A stage musical was written based on the film. The musical opened at the American Repertory Theater, Cambridge, Massachusetts, running from August 2 to September 27, 2015. The music and lyrics are written by Sara Bareilles, with the book by Jessie Nelson. Diane Paulus directed, with choreography by Chase Brock, sets by Scott Pask, costumes by Suttirat Larlarb and lighting by Ken Posner. The original A.R.T. cast featured Jessie Mueller as Jenna, Drew Gehling as Dr. Pomatter, Dakin Matthews as Joe, Keala Settle as Becky, Kimiko Glenn as Dawn, Eric Anderson as Cal, Christopher Fitzgerald as Ogie and Nick Cordero as Earl.

The musical opened on Broadway at the Brooks Atkinson Theatre, with previews starting on March 25, 2016, and the show officially opening on April 24 and closing on January 5, 2020. Mueller, Gehling, Matthews, Settle, and Anderson all returned from the A.R.T production, as well as Glenn as Dawn, Fitzgerald as Ogie, and Cordero as Earl.
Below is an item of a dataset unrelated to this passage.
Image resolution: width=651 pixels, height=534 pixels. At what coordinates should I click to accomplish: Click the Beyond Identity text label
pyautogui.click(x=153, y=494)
It returned for a limited engagement at the Ethel Barrymore Theatre from September 2-December 22, 2021 as part of the efforts to slowly reopen Broadway after it was shut down for over a year due to the COVID-19 pandemic. This remounting starred Bareilles (September 2 - October 17) and Jennifer Nettles (October 29 - December 22) as Jenna, with most of the principal cast reprising their roles. It was also done to record the production for a future public release, with STEAM Motion + Sound producing the film. It premiered at the Tribeca Film Festival in June 2023, ahead of a limited theatrical release on December 7 of the same year.